TEXTO PROPORCIONADO |
----

En el desierto, encontrar el Museo Municipal tiene mucho mérito, porque lo han escondido casi perfectamente, pero el pasado fin de semana unos turistas italianos, seguramente avezados exploradores, dieron con él. Vendrían tal vez atraídos por el reclamo oficial de que allí se encuentran tres cuadros de gran valor: uno de Jan Brueghel, otro de Ribera y uno de Sorolla, que tiene rima. Para desgracia de los italianos, esos tres cuadros, los más valiosos del Museo Municipal, no están expuestos. La primera en la frente.

Sobreponiéndose a la decepción, pidieron una guía del museo para ver las obras disponibles. Pero en Santa Cruz, ciudad turística, el Museo Municipal no tiene guías en inglés, francés o alemán. Tiene un sobrio cartón amarillo impreso exclusivamente en castellano, donde se enuncia, con legítimo orgullo, una serie de generalidades sobre el alto valor cultural de los fondos municipales.

Describe, por ejemplo, que en la planta baja está la sala dedicada a Pedro González. Existe un pequeño inconveniente: la sala está cerrada. No hay cuadros. Así que todo el largo párrafo dedicado a destacar la figura del tinerfeño es un elogio "in absentia" para alguien que no está, no sabe y no contesta. Si superas la decepción y subes al primer piso te encuentras una sala con el Tríptico de Navas y al lado una puerta de hierro de un garaje colocada contra una pared, como símbolo sin duda de los arabescos en el herraje funcional del siglo XX. Detrás hay una sala plagada de esculturas colocadas sobre palés de madera, un subliminal mensaje de que la cultura llega a las Islas a través de sus puertos. No existe un puñetero cartel que te explique qué es la puerta o qué significa cada escultura y el ocioso detalle de saber quién la hizo.

----

REGISTROS DE DATOS |
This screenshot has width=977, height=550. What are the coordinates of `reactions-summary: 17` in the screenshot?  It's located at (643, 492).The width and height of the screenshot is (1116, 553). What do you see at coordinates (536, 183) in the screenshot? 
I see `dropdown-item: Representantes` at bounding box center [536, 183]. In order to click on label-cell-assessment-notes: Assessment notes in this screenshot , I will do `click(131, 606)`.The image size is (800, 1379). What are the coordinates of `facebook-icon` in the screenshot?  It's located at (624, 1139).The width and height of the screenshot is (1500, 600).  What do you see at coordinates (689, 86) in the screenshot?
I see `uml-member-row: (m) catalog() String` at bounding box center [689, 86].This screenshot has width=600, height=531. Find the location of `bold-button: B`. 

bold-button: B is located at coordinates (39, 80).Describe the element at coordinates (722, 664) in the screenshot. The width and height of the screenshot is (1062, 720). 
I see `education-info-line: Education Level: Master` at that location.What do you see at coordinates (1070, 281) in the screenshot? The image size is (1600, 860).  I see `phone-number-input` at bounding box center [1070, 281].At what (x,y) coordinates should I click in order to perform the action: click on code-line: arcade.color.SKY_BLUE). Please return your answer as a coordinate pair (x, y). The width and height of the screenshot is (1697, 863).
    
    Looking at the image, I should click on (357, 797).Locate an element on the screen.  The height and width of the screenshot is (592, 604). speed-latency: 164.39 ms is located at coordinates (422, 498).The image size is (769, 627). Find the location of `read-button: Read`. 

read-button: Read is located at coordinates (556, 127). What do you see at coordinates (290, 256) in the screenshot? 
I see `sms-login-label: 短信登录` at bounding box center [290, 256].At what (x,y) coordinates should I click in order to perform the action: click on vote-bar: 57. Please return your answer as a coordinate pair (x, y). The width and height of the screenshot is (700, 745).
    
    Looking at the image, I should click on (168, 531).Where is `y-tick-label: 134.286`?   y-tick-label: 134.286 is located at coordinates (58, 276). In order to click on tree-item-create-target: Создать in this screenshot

----

TAREAS PROPUESTAS |
• a. Traduce al inglés esta oración del texto sobre el Museo Municipal: "Existe un pequeño inconveniente: la sala está cerrada."
• b. En el texto sobre el Museo Municipal, reescribe el pasaje que va desde "Sobreponiéndose a la" hasta "los fondos municipales.", ambos incluidos, y renombra "cartón amarillo" como "folleto blanco".
Los registros son un material independiente del texto.

RESPUESTAS DADAS |
• a. There is a small drawback: the room is closed.

• b.
Sobreponiéndose a la decepción, pidieron una guía del museo para ver las obras disponibles. Pero en Santa Cruz, ciudad turística, el Museo Municipal no tiene guías en inglés, francés o alemán. Tiene un sobrio folleto blanco impreso exclusivamente en castellano, donde se enuncia, con legítimo orgullo, una serie de generalidades sobre el alto valor cultural de los fondos municipales.